* Problem to solve
Every line from the one with "Where should I click to: Click refresh" to the one with "Task: Click the IP dinamico section header", including those two, is to be copied exactly; all other lines of the entries below are left out.

* Data for processing

══════════

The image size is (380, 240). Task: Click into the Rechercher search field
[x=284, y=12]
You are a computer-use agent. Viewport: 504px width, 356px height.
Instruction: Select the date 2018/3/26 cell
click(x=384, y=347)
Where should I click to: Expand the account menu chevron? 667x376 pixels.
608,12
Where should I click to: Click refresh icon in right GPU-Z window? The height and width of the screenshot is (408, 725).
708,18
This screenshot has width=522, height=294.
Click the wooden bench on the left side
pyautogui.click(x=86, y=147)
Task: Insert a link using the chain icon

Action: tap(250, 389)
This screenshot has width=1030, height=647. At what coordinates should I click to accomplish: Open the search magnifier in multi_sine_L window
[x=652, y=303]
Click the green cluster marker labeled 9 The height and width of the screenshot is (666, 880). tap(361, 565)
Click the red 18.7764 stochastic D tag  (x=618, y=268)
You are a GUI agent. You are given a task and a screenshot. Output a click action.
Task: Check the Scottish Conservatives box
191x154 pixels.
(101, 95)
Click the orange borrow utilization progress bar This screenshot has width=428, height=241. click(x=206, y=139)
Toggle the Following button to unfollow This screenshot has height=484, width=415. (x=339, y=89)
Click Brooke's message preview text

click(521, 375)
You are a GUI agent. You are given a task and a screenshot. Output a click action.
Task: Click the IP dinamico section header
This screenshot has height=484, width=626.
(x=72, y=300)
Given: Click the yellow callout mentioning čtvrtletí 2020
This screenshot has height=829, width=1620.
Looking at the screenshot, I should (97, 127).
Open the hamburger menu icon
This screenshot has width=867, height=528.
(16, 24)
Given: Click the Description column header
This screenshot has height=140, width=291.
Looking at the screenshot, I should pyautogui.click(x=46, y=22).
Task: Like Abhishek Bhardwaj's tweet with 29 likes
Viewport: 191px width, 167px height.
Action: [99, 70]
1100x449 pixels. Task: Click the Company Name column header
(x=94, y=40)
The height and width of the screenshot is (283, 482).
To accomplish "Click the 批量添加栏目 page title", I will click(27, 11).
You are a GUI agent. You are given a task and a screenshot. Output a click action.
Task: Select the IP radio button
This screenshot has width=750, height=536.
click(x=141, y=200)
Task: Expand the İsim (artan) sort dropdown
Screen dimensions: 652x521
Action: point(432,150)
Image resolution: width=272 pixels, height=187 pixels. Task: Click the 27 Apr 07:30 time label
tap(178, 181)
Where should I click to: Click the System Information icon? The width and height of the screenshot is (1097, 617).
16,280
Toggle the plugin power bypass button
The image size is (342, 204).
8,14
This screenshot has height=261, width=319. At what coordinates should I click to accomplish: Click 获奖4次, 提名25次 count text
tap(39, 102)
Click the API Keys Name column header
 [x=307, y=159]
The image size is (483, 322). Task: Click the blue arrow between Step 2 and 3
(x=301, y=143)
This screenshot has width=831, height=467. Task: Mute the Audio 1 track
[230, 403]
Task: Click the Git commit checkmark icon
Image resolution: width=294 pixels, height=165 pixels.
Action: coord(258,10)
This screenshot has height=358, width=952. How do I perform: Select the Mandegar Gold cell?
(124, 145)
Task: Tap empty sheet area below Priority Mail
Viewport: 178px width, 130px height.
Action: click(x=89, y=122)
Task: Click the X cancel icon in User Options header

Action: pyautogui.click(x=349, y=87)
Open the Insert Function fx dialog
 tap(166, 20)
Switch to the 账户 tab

══════════

* The completed task
Where should I click to: Click refresh icon in right GPU-Z window? The height and width of the screenshot is (408, 725).
708,18
This screenshot has width=522, height=294.
Click the wooden bench on the left side
pyautogui.click(x=86, y=147)
Task: Insert a link using the chain icon

Action: tap(250, 389)
This screenshot has width=1030, height=647. At what coordinates should I click to accomplish: Open the search magnifier in multi_sine_L window
[x=652, y=303]
Click the green cluster marker labeled 9 The height and width of the screenshot is (666, 880). tap(361, 565)
Click the red 18.7764 stochastic D tag  (x=618, y=268)
You are a GUI agent. You are given a task and a screenshot. Output a click action.
Task: Check the Scottish Conservatives box
191x154 pixels.
(101, 95)
Click the orange borrow utilization progress bar This screenshot has width=428, height=241. click(x=206, y=139)
Toggle the Following button to unfollow This screenshot has height=484, width=415. (x=339, y=89)
Click Brooke's message preview text

click(521, 375)
You are a GUI agent. You are given a task and a screenshot. Output a click action.
Task: Click the IP dinamico section header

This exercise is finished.